Chessa 5: Come il compagno, anche lui in difesa soffre tremendamente la fisicità di Cassino. Pepper lo mette costantemente in apprensione e non riesce mai ad arginarlo. Tira solo 3 volte, tutte da dietro l’arco, non incidendo come di solito è abituato a fare nel suo ruolo da specialista.

Moore 5.5: Insufficiente con 24 punti, 10 assist e 8 falli subiti? Si, perché se da un lato trascina la squadra con i suoi punti e le sue fiammate offensive, dall’altro c’è da considerare che nel finale perde palloni sanguinosi (4 in totale) smettendo anche di segnare. Una capacità offensiva fuori categoria, abbinata però a momenti di poca lucidità che la squadra ha pagato.

Sandri 5: Limitato in settimana da problemi ad un piede che avevano fatto temere un lungo infortunio, prova comunque a mettere in campo la solita energia. Ma alla lunga fatica e anche lui, specialista difensivo per eccellenza, si fa mangiare spazio da Pepper che travolge tutto e tutti.

Baldasso 5.5: Bucchi gli concede meno spazio rispetto alle uscite precedenti,  soprattutto con un minutaggio spalmato e poco costante, cosa che non gli da il tempo di entrare bene nella gara. La sua tripla del momentaneo +4 nel quarto periodo sembrava la giocata giusta, ma si è rivelato l’ultimo sussulto dei suoi.

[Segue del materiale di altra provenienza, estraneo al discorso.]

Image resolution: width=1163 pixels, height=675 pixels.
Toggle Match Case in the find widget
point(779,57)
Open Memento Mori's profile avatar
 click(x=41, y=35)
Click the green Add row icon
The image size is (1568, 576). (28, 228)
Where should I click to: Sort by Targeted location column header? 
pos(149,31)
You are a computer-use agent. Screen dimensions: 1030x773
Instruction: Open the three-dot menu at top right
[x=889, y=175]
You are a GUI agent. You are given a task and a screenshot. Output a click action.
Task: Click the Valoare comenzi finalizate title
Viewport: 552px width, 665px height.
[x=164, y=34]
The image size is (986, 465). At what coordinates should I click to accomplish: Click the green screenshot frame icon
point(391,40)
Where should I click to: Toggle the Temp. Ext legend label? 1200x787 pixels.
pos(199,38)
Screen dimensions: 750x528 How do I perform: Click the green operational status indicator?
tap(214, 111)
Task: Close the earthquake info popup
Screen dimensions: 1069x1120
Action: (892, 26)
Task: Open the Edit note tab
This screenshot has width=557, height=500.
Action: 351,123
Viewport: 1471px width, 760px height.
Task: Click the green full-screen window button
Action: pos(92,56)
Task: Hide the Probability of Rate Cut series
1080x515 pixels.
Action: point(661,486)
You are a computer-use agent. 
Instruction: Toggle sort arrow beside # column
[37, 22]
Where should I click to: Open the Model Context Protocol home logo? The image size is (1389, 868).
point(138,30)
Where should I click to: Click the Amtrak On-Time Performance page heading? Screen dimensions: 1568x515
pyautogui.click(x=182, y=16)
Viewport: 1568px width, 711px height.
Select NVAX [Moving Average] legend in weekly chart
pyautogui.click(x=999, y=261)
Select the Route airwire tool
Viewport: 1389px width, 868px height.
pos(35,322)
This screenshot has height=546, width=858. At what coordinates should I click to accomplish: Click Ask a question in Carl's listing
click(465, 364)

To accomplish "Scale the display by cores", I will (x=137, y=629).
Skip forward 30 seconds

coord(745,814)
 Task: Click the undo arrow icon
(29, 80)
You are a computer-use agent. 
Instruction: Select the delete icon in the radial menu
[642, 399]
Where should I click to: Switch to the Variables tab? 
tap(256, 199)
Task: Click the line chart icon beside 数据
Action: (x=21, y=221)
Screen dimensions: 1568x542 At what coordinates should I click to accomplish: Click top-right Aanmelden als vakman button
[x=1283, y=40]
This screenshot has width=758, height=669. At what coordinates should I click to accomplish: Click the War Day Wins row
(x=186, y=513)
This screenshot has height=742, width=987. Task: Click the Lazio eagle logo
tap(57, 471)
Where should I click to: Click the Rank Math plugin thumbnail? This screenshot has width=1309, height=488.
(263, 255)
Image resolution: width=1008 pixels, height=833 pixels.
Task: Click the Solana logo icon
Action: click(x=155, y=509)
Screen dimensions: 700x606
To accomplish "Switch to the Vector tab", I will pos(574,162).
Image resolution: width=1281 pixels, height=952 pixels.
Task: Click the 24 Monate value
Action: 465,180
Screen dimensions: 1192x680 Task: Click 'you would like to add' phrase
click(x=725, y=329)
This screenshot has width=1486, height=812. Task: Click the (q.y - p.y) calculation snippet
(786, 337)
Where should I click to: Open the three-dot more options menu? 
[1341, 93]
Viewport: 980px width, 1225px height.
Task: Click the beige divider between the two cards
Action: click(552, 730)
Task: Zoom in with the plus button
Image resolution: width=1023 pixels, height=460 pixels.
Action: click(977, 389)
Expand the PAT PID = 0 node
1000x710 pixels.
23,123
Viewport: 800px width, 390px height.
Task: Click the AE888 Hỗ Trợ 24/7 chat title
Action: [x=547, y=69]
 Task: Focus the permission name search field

Saccaggi 5: Tira poco e male, anche lui sempre in ritardo in difesa, come testimoniano i 4 falli commessi. Era tornato alla grande e stava pian piano ritagliandosi un ruolo di primissimo piano, ma ha fatto un deciso passo indietro, nonostante Bucchi lo abbia inserito nello starting five per la terza volta di fila.

Landi 6.5: Dopo 40 secondi dalla palla a due prende un durissimo colpo sul naso, fratturato qualche settimana fa ed è costretto a tornare negli spogliatoi per arginare la copiosa perdita di sangue. Rientra più carico di prima e la sua gara è di pura voglia di lottare. 16 punti e 7 rimbalzi col 50% da tre (4/8), uno dei pochi a salvarsi dalla debalce del Pala Sport di Frosinone.

Sims 7: Difficile possa deludere. Numeri sempre positivi (22 punti, 12 rimbalzi e 3 stoppate, 9 falli subiti) dominando in lungo e in largo sotto i tabelloni. Viene lasciato solo però nel momento del bisogno e stavolta non può tirare tutti fuori dai guai. Costante nella sua stagione super.

Santiangeli 4.5: Mezzo punto in più perchè reduce da due gare di stop per guai fisici. Ma è un fantasma in campo, si distingue solo per un airball dall’angolo nel primo tempo e per altri due errori, sempre da dietro l’arco. Non attacca il ferro e non segna da fuori, in difesa fatica come quasi tutta la squadra. In questo momento totalmente fuori contesto e per nulla integrato, gli resta pochissimo tempo per dimostrare di non essere un investimento sbagliato.

All. Bucchi 5.5: Aveva avvertito tutti, alla vigilia, che l’avversaria sarebbe stata tutt’altra cosa rispetto a quella di un girone fa. Evidentemente il messaggio è passato fino ad un certo punto tra i suoi, perchè la Virtus è sembrata troppo sicura di poter giocare al gatto col topo, perdendo però progressivamente tante certezze. Iniziava un ciclo di partite che tanto dirà della stagione, la partenza è stata la peggiore delle possibili. Ha pochi giorni per presentare contro Latina un’altra squadra, di testa e di gambe.